Dataset records below:

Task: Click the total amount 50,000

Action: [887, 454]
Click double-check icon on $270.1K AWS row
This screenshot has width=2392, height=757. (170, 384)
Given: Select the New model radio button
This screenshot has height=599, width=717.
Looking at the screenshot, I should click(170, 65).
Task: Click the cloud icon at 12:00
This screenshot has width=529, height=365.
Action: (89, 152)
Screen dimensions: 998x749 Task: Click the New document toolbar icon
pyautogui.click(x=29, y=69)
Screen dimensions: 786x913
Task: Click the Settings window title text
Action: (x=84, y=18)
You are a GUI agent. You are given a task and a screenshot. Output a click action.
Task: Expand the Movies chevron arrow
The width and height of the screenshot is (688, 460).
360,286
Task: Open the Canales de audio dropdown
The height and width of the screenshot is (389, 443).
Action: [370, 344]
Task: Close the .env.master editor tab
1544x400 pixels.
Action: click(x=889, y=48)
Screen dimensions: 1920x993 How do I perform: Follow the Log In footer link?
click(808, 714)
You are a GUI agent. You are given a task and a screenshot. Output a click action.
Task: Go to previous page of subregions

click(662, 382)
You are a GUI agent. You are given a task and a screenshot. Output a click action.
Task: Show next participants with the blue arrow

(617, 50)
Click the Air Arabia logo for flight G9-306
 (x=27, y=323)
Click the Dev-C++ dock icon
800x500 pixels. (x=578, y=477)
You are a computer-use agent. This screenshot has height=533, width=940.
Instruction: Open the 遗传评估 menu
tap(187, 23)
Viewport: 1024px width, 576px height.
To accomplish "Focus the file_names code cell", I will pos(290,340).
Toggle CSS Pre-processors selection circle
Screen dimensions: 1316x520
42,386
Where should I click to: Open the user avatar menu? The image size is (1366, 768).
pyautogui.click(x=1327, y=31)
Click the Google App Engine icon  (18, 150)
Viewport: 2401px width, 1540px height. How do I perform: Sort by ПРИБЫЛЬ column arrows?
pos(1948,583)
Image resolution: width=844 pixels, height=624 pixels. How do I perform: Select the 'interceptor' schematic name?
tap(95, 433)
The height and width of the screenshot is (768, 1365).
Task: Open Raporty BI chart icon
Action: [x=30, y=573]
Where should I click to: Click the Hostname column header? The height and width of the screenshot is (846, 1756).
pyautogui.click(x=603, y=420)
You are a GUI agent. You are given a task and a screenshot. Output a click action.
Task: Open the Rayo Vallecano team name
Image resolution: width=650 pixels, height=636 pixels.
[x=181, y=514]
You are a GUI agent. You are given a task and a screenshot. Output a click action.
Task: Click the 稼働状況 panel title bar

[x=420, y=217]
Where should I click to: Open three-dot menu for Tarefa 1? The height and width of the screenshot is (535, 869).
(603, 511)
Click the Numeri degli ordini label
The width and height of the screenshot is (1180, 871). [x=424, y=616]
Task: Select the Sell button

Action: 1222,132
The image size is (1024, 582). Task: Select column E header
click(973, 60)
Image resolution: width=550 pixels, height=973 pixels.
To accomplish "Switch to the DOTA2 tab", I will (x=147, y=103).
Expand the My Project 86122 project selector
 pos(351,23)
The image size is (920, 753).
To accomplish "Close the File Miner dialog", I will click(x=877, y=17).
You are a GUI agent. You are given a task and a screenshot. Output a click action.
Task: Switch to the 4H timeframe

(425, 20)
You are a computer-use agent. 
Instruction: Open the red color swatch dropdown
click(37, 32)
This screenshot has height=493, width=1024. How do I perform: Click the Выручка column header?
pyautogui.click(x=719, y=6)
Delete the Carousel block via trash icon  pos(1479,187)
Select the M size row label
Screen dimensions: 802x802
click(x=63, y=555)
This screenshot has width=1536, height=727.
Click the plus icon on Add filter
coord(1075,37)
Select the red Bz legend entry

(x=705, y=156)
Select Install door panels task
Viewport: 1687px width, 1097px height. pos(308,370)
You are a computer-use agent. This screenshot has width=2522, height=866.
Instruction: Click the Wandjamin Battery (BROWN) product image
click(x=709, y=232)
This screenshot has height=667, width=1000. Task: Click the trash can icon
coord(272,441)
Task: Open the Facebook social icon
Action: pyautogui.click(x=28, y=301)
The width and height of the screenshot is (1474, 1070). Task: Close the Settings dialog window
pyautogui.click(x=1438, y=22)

End of Dataset records.

*Goal of the exercise*: Looking at the entries, work out how many lines hold the word "computer". Give the number and nothing else.

*Your response*: 3